The ground has now frozen, cold and hard as iron. As recently as a couple of weeks ago that wasn’t so. Those days I worked outside nearly in shirtsleeves, clearing out and mulching the farm’s perennial beds, and grateful for the unseasonably mild weather. But winter is here now for sure, and the farm has gone dormant for the season.
I suppose we often equate dormancy with barrenness. And in Michigan, in the clutches of winter, it’s easy to look around and think, “barren, frozen wasteland.” But that’s not so. To be dormant is to be stilled yet full of life. Waiting. Preparing.

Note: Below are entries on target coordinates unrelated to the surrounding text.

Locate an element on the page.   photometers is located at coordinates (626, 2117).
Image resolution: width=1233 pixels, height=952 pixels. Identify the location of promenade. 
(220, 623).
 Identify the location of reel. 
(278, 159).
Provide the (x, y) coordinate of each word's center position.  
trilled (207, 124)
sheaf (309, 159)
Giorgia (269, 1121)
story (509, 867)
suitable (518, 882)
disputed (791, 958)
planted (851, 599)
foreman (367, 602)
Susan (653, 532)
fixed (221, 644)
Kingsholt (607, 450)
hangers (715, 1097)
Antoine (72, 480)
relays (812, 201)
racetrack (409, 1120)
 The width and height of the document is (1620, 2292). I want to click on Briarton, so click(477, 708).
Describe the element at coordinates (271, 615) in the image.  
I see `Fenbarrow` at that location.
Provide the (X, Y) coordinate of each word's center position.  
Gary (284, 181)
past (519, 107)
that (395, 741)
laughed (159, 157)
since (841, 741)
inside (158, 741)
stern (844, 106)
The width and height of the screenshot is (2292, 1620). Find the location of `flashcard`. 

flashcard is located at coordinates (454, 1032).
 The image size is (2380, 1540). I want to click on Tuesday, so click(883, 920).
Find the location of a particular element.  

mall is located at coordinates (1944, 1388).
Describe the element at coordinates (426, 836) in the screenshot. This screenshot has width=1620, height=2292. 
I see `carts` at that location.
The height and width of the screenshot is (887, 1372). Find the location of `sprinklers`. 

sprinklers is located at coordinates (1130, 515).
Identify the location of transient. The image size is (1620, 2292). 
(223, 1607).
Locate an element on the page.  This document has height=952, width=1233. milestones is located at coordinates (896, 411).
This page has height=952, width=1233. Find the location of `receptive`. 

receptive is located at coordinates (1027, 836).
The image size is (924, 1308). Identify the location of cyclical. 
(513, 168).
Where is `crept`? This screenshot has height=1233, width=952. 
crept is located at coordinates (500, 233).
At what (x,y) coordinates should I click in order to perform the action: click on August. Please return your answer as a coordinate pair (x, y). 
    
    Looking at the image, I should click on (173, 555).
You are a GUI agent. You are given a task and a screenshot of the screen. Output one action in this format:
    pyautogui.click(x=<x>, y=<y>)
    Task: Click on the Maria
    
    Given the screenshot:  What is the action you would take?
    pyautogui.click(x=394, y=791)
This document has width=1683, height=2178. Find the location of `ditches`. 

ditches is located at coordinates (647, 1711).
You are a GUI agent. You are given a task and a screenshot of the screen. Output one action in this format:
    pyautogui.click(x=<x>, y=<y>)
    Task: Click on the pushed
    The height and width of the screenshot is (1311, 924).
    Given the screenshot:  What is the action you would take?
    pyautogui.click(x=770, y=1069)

For example: This fall when I harvested the last of the crops from the field, I made sure not to leave it bare. Instead, I sowed a crop of winter wheat, and now little green shoots cover the ground. And though winter wheat does go dormant in the cold, it does not die, and when the air and soil warm even a little, it will start growing again. The roots of that cover crop will protect the soil over the winter, and so will protect all the microscopic life that teems in that soil. So while right now the field may appear barren, in truth it is full of life, paused for the season but ready to burst out come spring.
Doesn’t that sound familiar? I’ve tried not to go on at length about the pandemic in these newsletters this past year, because all of us already hear so much about it everywhere else. But this promise hidden in dormancy’s heart is too good a balm to be left unspoken—especially in the face of what we are told could be a grievous winter. Our lives have been dormant for so long, and we are all so tired of waiting, and while light does lie on the horizon, we find we must wait longer yet.
But spring will come. This dormancy will end. Life will burst though the thawing soil with new green growth. And won’t that be wonderful.